Thursday, March 14, 2013

“The Incredible Burt Wonderstone” – Jim Carrey is still alive.

I really have no idea what possessed me to want to see this movie. From the previews, it looked just as stupid as most of the comedies that have been rolling out lately. That’s My Boy, Ted, The Dictator, This is 40, to name a few. It definitely wasn’t Steve Carell, since most of his resume is littered with middling comedies and has yet to pull off a truly great comedy. I know some of you might argue that The 40-Year-Old Virgin was a great comedy, but it wasn’t and here’s how I know. Recite one single line besides shouting “Kelly Clarkson” from that movie. You can’t, can you? Great comedies are eminently quotable. Think about Office Space, Super Troopers, Major League, Wayne’s World. Hell, who doesn’t know most, if not all, of Monty Python and the Holy Grail. Even my wife, who hates that movie, can quote lines from it.

I’d like to think it was Jim Carrey that drew me to The Incredible Burt Wonderstone, but I’m not so sure about that either. It’s true that I was morbidly curious about if Jim Carrey has anything left in the tank. Who wouldn’t wonder after the last fifteen years of middling movies and outright stinkers he’s completed; none of which is even in the same ballpark of funny as his last truly funny movie – Liar Liar. What I’ve come to realize is that a combination of boredom and the lack of comedies in my recent viewings led me to light a match under two hours of my life and get ready watch them burn. And, just maybe, that’s why I walked out of the theater having simply blown the match out.

The first thing you should know is that the previews and descriptions of this film’s plot are lying to you.

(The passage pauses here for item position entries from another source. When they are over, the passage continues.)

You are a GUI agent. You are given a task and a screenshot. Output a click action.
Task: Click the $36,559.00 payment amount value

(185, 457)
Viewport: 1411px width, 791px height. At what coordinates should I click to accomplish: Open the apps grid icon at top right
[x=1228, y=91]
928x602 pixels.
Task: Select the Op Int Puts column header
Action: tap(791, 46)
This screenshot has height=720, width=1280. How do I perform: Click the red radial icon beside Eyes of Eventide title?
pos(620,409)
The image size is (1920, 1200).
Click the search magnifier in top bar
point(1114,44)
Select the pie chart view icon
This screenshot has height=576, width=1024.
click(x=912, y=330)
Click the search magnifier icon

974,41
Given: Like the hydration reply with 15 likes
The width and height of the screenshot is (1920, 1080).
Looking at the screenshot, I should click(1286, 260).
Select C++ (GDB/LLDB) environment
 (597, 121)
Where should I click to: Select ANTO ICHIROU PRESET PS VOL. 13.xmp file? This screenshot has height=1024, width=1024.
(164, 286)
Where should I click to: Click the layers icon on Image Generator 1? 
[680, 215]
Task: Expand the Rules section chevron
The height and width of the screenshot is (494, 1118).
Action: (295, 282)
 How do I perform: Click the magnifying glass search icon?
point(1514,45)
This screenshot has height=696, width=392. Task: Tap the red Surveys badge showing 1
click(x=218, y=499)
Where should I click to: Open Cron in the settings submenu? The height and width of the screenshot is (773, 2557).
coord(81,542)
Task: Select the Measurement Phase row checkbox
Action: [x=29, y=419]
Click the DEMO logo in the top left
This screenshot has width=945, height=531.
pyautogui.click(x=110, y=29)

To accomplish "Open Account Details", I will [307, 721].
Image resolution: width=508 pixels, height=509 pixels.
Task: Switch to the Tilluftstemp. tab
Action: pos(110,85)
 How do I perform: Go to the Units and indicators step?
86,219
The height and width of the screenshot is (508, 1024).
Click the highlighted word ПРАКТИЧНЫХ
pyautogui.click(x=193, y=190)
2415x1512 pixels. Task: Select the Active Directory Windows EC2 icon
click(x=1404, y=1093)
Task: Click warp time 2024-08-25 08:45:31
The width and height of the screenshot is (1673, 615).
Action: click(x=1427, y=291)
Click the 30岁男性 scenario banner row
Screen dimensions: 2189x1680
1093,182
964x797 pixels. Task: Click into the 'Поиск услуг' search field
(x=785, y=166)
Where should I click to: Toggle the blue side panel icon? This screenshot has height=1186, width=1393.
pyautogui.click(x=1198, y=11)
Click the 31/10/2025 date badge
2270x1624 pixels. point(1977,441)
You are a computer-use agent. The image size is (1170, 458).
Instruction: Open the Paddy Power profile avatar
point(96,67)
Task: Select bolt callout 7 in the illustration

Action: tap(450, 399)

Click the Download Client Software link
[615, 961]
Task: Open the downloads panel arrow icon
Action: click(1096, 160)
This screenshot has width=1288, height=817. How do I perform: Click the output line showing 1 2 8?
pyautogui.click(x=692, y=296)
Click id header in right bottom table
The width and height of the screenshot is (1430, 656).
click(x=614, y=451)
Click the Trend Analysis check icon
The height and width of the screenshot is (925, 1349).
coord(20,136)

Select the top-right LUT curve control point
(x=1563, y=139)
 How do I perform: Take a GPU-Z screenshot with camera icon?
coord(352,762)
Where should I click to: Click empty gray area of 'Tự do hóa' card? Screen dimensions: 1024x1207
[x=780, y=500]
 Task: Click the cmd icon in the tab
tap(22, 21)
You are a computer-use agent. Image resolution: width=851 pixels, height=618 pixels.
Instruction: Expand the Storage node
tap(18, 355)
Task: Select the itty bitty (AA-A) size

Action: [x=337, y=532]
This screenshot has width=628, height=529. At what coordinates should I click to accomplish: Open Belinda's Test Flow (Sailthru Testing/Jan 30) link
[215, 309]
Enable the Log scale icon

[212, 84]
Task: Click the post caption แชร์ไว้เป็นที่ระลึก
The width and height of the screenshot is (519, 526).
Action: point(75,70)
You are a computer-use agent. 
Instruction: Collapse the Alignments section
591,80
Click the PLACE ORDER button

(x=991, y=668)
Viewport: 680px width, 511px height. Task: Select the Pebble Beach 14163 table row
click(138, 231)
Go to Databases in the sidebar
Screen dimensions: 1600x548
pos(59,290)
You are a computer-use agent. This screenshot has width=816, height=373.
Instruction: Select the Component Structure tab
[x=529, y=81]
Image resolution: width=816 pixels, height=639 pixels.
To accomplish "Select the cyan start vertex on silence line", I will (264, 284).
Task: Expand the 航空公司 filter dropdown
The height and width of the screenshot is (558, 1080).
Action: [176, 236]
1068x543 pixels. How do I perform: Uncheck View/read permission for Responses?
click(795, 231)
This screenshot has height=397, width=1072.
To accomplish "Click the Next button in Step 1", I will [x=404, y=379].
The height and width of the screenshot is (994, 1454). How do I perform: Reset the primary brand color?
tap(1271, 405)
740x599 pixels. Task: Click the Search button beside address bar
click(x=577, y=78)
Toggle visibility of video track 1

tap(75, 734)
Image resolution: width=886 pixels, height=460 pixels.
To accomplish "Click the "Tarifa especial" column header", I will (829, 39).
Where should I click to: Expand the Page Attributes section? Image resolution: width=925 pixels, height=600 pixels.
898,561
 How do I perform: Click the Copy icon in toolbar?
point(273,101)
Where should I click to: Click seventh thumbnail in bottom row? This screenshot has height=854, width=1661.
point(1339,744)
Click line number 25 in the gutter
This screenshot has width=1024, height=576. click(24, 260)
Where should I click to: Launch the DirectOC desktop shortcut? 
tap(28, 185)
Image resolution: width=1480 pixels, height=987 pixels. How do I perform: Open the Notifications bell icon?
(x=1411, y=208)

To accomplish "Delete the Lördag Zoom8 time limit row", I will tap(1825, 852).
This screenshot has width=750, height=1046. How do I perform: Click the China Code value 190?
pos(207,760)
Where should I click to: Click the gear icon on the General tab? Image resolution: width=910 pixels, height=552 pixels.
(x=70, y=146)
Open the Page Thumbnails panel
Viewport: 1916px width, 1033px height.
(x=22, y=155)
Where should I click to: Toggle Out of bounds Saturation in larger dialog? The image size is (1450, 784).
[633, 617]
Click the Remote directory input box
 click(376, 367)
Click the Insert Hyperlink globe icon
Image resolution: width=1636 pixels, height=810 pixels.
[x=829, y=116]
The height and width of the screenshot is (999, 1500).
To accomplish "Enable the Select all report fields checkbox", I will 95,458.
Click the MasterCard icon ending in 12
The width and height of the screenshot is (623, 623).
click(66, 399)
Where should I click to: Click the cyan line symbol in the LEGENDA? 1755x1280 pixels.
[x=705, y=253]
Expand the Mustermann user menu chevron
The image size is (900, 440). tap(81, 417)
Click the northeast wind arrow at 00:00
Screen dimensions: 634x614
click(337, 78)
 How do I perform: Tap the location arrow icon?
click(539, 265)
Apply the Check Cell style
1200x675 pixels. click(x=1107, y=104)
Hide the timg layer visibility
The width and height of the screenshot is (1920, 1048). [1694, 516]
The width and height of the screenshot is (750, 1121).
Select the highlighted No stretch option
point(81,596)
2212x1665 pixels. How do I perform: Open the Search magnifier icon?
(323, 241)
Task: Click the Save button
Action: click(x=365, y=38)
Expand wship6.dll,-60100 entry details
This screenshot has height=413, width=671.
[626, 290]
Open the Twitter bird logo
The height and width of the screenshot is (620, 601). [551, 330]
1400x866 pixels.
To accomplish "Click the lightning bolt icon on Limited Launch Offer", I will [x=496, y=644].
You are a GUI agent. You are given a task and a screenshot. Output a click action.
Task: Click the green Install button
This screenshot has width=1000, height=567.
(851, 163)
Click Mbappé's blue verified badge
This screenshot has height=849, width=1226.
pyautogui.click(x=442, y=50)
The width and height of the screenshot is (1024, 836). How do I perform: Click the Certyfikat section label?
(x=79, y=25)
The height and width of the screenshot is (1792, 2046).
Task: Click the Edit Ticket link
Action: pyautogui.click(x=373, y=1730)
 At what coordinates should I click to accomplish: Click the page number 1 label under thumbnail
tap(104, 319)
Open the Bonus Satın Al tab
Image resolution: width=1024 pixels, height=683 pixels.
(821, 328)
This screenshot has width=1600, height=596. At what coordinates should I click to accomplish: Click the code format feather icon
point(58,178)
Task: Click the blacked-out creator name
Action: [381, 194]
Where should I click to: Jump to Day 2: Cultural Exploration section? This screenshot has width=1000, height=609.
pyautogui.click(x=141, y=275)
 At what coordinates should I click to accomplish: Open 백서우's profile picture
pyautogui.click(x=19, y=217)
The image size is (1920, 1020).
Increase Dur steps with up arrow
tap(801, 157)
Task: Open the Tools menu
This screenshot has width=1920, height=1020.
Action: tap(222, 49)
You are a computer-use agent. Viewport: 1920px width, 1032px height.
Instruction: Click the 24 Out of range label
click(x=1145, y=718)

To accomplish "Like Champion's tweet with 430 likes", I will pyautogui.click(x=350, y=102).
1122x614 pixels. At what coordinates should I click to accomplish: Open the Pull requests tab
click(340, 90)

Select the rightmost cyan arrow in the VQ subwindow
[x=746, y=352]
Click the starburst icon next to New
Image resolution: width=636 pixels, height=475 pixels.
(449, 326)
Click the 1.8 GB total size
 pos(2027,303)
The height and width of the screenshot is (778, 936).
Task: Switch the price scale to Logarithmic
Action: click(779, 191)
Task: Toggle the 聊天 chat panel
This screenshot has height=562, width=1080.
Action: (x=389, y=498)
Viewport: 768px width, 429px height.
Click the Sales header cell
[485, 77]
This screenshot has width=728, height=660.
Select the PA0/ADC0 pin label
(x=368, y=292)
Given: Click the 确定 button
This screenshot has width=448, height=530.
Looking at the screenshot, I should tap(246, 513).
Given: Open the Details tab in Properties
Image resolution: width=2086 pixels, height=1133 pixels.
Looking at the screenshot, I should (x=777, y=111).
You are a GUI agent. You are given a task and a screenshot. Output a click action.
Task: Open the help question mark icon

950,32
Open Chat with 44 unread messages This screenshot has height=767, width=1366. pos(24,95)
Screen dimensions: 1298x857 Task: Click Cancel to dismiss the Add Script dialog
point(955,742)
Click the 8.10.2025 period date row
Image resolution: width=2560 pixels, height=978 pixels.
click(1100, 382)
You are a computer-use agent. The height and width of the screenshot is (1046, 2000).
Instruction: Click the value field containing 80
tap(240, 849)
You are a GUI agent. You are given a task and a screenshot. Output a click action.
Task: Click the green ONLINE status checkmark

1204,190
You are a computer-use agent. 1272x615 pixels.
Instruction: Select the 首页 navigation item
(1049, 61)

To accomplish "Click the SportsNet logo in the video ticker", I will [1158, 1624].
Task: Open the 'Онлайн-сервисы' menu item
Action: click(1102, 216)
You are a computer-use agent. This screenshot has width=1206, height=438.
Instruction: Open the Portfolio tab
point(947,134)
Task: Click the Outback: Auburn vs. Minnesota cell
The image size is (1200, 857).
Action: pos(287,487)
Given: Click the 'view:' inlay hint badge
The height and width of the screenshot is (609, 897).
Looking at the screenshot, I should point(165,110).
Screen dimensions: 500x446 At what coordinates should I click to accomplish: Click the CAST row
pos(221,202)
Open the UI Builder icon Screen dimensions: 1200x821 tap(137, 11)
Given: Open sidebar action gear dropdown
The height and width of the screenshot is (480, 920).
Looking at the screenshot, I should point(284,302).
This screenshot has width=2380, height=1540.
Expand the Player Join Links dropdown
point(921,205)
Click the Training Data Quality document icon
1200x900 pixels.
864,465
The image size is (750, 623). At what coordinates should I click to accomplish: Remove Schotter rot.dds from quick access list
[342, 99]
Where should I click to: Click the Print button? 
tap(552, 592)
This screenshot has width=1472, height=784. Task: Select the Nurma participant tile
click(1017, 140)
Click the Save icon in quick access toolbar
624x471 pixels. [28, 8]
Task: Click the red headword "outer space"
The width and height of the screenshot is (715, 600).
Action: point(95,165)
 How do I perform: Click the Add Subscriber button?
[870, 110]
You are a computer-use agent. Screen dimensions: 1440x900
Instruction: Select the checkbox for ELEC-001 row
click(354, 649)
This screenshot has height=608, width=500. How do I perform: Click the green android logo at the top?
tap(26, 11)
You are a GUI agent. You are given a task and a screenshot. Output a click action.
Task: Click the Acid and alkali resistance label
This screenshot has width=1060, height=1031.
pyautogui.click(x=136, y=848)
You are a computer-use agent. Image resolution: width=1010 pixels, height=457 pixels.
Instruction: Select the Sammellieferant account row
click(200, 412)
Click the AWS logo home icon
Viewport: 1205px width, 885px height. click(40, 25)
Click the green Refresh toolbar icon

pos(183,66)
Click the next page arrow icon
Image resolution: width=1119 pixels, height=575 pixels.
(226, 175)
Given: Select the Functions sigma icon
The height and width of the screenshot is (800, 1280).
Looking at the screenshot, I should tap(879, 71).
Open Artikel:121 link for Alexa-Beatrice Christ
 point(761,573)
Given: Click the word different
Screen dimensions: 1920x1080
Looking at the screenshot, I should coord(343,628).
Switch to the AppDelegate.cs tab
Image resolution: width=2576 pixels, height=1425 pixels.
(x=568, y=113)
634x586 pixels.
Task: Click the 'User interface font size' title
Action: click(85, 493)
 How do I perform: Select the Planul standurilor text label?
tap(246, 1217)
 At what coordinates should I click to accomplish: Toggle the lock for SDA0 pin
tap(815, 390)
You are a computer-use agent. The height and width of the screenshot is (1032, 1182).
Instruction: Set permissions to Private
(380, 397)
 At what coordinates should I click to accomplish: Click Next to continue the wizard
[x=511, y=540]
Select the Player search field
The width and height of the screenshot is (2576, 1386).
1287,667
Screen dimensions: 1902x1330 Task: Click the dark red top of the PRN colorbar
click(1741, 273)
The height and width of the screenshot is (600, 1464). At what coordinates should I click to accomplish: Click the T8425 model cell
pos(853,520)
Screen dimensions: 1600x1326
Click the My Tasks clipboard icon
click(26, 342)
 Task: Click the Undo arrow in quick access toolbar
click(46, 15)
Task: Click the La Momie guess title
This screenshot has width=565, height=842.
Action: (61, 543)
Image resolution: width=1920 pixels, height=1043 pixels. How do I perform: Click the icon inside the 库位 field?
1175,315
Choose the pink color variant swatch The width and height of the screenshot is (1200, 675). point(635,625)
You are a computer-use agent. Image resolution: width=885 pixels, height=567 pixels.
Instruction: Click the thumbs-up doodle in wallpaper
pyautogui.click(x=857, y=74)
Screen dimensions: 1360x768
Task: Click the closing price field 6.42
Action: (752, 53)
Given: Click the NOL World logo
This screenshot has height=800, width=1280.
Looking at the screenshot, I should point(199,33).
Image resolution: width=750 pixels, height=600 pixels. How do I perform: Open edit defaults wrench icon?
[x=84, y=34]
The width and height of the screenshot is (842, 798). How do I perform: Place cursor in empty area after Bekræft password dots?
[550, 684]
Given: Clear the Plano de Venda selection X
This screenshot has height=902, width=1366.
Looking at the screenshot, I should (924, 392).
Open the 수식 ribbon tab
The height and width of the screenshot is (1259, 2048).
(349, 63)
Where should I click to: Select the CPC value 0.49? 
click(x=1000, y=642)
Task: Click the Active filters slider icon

They want you to think that it’s about a rivalry between Carell’s old school magician (Burt Wonderstone) and Carrey’s new school magician (Steve Gray) and some kind of battle between them that fills up the movie. The truth is that it’s about the downfall of the old school magician who refuses to change with the times and is eventually run out of town. The rivalry isn’t a rivalry at all (except when it is unnecessarily forced in the end), but the final catalyst that costs Wonderstone his act at Bally’s Casino.

Wonderstone and his best-friend-since-childhood, Anton (Steve Buscemi), have headlined a show at Bally’s for fifteen years. Not having updated the show the entire time, the show’s attendance is almost non-existent and their brand of magic is being threatened by Gray, a street magician in the same vain as Chris Angel and David Blaine whose magic is one part illusion and five parts Jackass-style stunts. Think stunts like sleeping on a bed of hot coals or seeing how long he can go without blinking. In a final attempt to save the show, Burt and Anton stoop to Gray’s level, attempting to spend a week in a transparent box hanging over the Las Vegas strip. The stunt goes horribly wrong and Anton quits the show. The rest of the movie is a lesson in how far vanity can help a person sink and the inevitable attempt at redemption of said character. And just in case you were getting ready to write me a nasty comment about spoilers, this is standard procedure for every movie like this and should not come as a surprise. Spoilers would be if I started giving away the jokes, the final scenes of the movie, or that Steve Gray ends up accidentally killing himself. Just kidding. Or am I?

As I hinted at earlier, this movie surprised me in that I didn’t want to try any of Gray’s stunts on myself during or after the film. I attribute this to several factors, the biggest of which is that Judd Apatow, Sacha Baron Cohen, nor either of the Farrelly brothers had anything to do with this film. The second is that Jim Carrey’s role was fairly limited, but he was allowed to tap back into a mix of Fire Marshall Bill, Lloyd Christmas, and Ace Ventura to create a character that was just the right mix of normal and insane. The third was the supporting role given to the outrageously gorgeous Olivia Wilde, playing the aspiring magician/assistant, Jane, who acts as conscience, guide, and wake-up call throughout Burt’s plummet and redemption. The next was the inclusion of Alan Arkin as the legendary and retired magician, Rance Holloway. I truly believe that this movie was better simply due to Arkin’s presence and the rest of the cast putting in extra effort so as not disappoint a true comedic legend. The final, and maybe the most important, was giving Buscemi an actual important role rather than his typical role as Adam Sandler’s play toy. For those of you who have forgotten Con Air, Reservoir Dogs, and Armageddon, when given a chance, Buscemi can be a comedic genius and deliver lines with the best of them.

What I most thankful for in this movie is that it never stoops to cheap gags (well, maybe a couple, but not too cheap as to be Will Ferrell-ish), the story stays on the path of Burt’s fall from grace rather than be distracted by the smaller sub-plots, and the director (Don Scardino) never lets Carell or Carrey’s characters become overt caricatures of what they were intended to caricaturize. While I wouldn’t say this film is Carell’s Holy Grail or his Dumb and Dumber, it beats watching the umpteenth film where he is the sad, downtrodden, loser continually sucker-punched by life.

Rating: Ask for two dollars back. I know – I’m as surprised as you. Maybe magic does exist.